→ WHAT THIS TASK INVOLVES: Return the data below exactly, but only from the line containing "1506x568 pixels." through the line containing "Click the USER", with both of those lines included.

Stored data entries

*** Block opens ***

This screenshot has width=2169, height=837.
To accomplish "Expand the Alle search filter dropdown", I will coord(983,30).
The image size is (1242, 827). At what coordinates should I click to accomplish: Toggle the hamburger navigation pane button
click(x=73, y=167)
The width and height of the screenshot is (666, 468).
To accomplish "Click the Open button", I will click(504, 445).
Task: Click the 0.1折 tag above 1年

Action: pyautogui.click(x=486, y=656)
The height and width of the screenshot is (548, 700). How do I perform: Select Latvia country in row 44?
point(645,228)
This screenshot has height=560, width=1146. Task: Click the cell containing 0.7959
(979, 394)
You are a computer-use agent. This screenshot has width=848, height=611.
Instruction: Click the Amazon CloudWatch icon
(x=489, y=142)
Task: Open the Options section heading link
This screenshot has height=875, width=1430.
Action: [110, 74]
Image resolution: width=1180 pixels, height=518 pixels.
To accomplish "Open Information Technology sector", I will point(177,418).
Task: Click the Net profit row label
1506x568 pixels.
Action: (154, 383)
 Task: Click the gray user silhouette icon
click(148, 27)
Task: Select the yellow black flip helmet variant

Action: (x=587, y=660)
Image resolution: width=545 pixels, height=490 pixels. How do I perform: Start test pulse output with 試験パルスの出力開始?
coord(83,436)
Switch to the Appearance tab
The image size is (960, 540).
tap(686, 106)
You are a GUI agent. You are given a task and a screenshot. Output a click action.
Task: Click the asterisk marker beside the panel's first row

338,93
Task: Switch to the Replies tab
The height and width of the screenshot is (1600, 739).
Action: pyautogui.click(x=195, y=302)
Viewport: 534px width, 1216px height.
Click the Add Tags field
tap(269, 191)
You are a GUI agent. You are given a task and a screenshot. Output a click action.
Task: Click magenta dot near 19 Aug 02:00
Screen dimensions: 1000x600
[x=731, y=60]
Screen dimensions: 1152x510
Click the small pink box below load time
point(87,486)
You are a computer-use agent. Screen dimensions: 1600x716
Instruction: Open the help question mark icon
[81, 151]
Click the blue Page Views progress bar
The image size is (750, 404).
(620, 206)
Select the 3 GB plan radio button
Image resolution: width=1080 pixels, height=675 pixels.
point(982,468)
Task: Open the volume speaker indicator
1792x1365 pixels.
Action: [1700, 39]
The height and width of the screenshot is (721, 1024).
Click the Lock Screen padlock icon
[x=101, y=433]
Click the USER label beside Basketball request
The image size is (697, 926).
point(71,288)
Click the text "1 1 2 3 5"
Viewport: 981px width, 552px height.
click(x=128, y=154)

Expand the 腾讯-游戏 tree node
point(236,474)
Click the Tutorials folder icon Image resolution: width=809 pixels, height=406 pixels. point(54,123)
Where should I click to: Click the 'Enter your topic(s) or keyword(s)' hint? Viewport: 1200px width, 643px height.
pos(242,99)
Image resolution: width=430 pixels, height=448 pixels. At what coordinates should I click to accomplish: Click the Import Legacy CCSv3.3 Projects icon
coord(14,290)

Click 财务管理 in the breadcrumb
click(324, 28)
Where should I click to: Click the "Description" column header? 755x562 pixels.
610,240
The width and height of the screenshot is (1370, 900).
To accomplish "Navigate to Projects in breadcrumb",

*** Block closes ***

→ TASK ANSWER:
1506x568 pixels.
Action: (154, 383)
 Task: Click the gray user silhouette icon
click(148, 27)
Task: Select the yellow black flip helmet variant

Action: (x=587, y=660)
Image resolution: width=545 pixels, height=490 pixels. How do I perform: Start test pulse output with 試験パルスの出力開始?
coord(83,436)
Switch to the Appearance tab
The image size is (960, 540).
tap(686, 106)
You are a GUI agent. You are given a task and a screenshot. Output a click action.
Task: Click the asterisk marker beside the panel's first row

338,93
Task: Switch to the Replies tab
The height and width of the screenshot is (1600, 739).
Action: pyautogui.click(x=195, y=302)
Viewport: 534px width, 1216px height.
Click the Add Tags field
tap(269, 191)
You are a GUI agent. You are given a task and a screenshot. Output a click action.
Task: Click magenta dot near 19 Aug 02:00
Screen dimensions: 1000x600
[x=731, y=60]
Screen dimensions: 1152x510
Click the small pink box below load time
point(87,486)
You are a computer-use agent. Screen dimensions: 1600x716
Instruction: Open the help question mark icon
[81, 151]
Click the blue Page Views progress bar
The image size is (750, 404).
(620, 206)
Select the 3 GB plan radio button
Image resolution: width=1080 pixels, height=675 pixels.
point(982,468)
Task: Open the volume speaker indicator
1792x1365 pixels.
Action: [1700, 39]
The height and width of the screenshot is (721, 1024).
Click the Lock Screen padlock icon
[x=101, y=433]
Click the USER label beside Basketball request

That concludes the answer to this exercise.